I’ve been reading, finally, The Orchid Thief, the first third of which, at least, is about a collector and other collectors like him. Of orchids. These collectors have this life- and body- and marriage-overtaking urge to hunt for the most, the weirdest, the most unusual, the most hidden. When a hurricane hits Florida, some orchid lovers there think hardly about the devastation and wonder instead what seeds have blown in from the tropics, what odd variety will bloom next in some remote corner of a swamp, and will they be able to find it first. The main guy in the book, John LaRoche, first collected turtles with the same ardor, dropped those, and started something new until he finally arrived at orchids.

If I had a garden (and I do), it could be filled with the commonest things as long as it were beautiful.

For I’m not a collector and I never will be, not of anything tangible, though on many days I wish I were. Collecting requires zeal for something so great that endless, mostly fruitless tedium can be endured in its pursuit. Collecting requires the acquisition of so much knowledge–it is after all not for the novitiate to know what is rare–so much that thinking of it makes my eyes hurt. There is a kind of ruthlessness, too, that I find whenever I read or hear about great collectors, whether it’s orchid thieves who will kill or be killed rather than surrender their finds, or used-book dealers elbowing and scratching one another when they spot a rare jewel at a book sale. I lack the zeal, the thirst, the ferocity.

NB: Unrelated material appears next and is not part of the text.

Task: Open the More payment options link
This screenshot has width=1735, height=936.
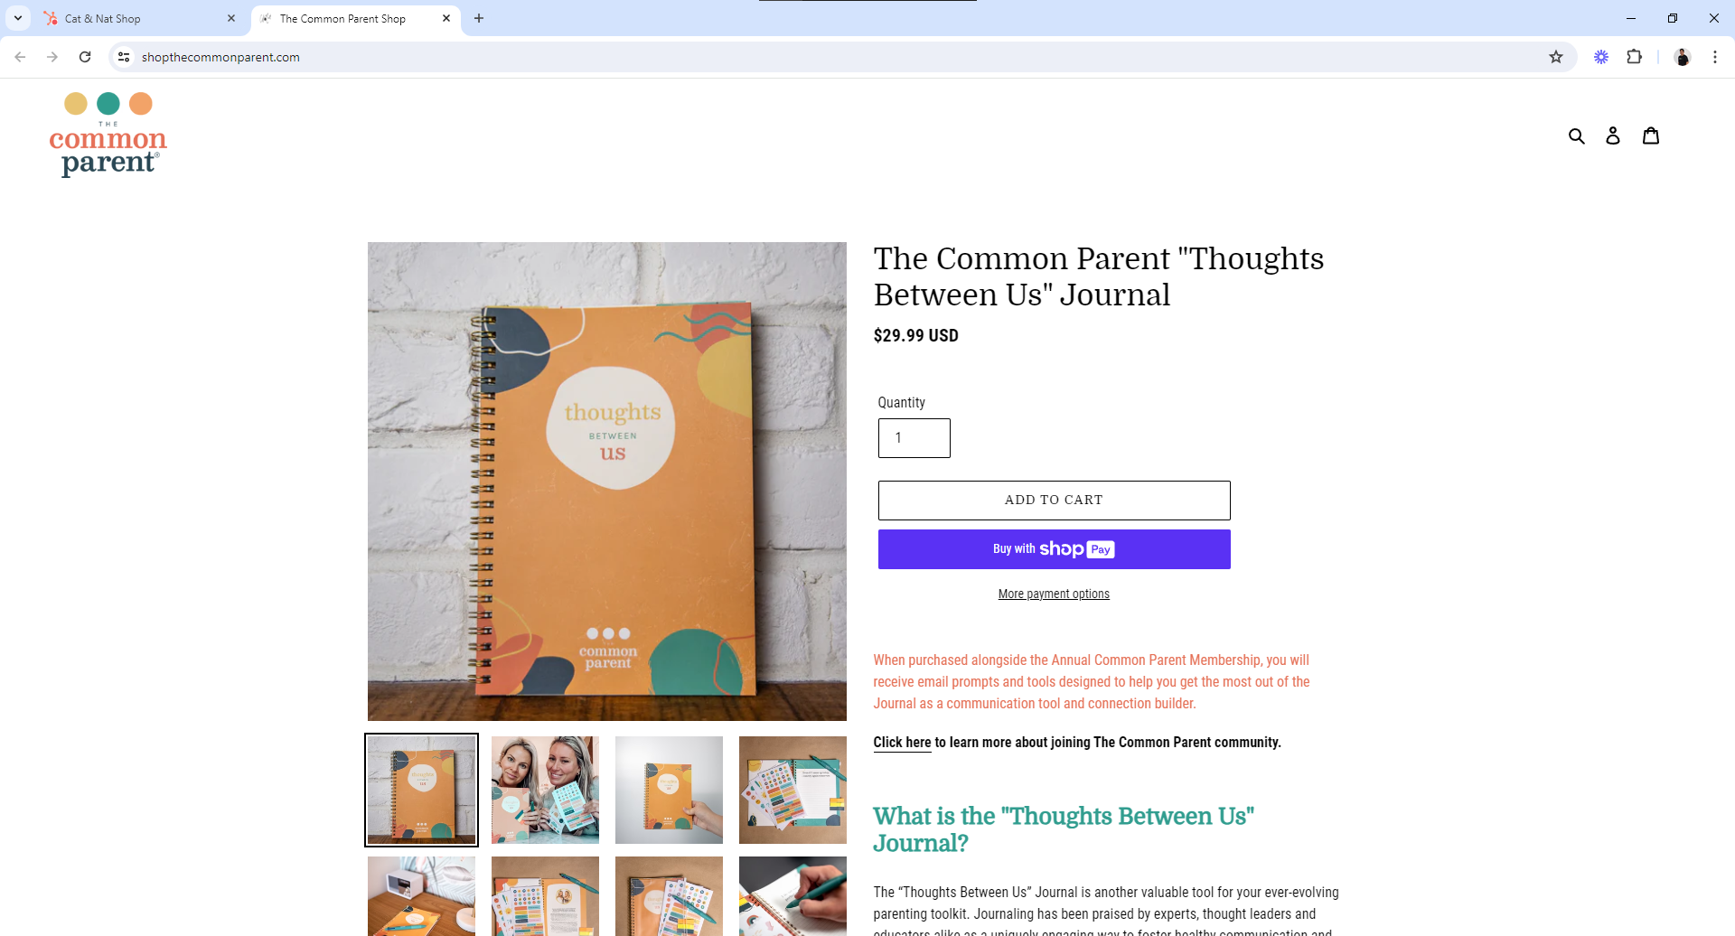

I’m missing out. Walter Benjamin, a more famous collector than LaRoche, writes, “How many cities have revealed themselves to me in the marches I undertook in the pursuit of books!” Whereas if you wander aimlessly, with no object in mind, everything remains misted, hidden and dull. The best things don’t happen when you least expect them; the best things happen when you are stalking some other prey.

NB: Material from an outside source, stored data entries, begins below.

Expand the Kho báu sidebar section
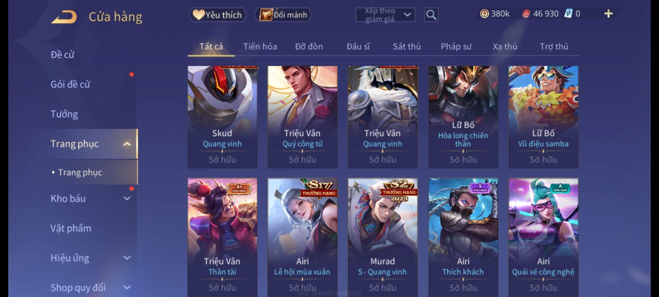The height and width of the screenshot is (297, 659). click(127, 198)
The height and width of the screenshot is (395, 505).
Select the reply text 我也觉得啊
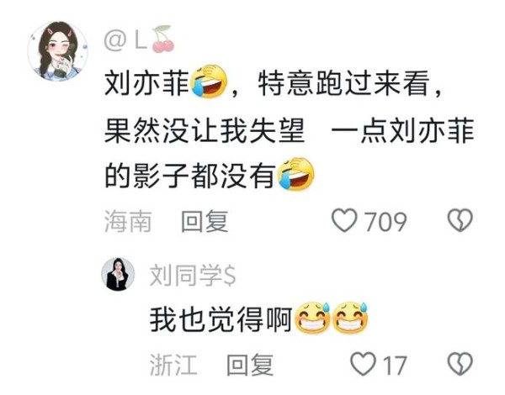[221, 319]
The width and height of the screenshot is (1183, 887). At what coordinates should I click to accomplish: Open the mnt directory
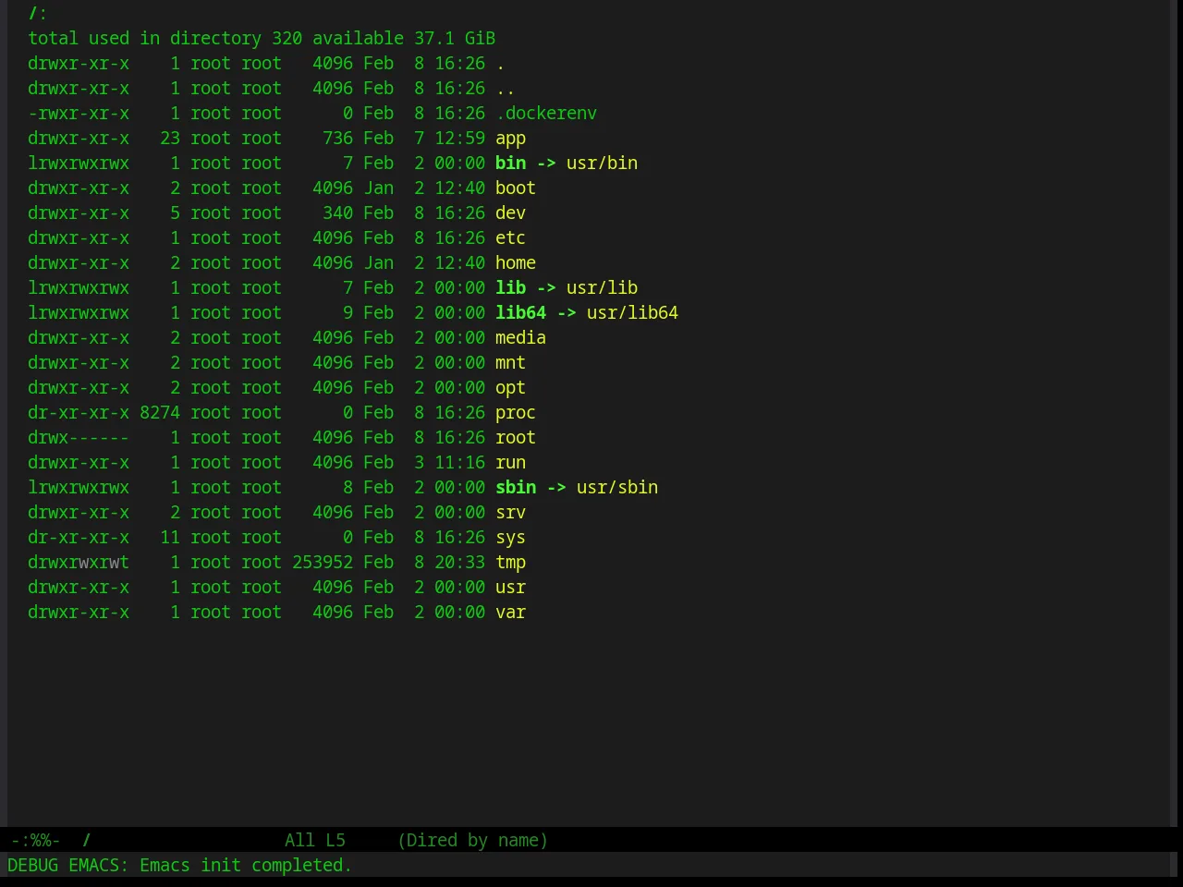(510, 363)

There’s no prey that taunts me that hasn’t already been shot down. This is why I can’t be a literary scholar. For what would I say? I love all the writers whom so many others already love. I couldn’t endure navigating some lesser, less-known terrain. So, mightn’t I find a new angle? This isn’t possible either: what I love about Austen and Nabokov and Woolf is what others love about them. It’s just that I think my love overpowers theirs.

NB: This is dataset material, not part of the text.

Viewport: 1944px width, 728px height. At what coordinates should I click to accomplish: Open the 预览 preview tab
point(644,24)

This is what separates collectors from aesthetes. [Confession: I’m adapting/expanding this whole post, and especially the following two sentences, from something I posted on twitter last night.] Collectors prize what’s rare, and convince themselves that the rare is beautiful. Whereas aesthetes prize what’s beautiful, and convince themselves that their love is rare. I mean this last clause in two senses: they believe their love=the beloved is rare, in that sense of “as any she belied with false compare,” and they also believe the quality of their love=their own feeling for the beloved is rare, as in, more potent than the feeling of their rivals.

Both, of course, are softly deceiving themselves (ourselves) [see photo], and I would hazard that each has reason to envy, miserably, the other. I can’t know for sure, as it’s always near-impossible to find the enviable in one’s own sorry state.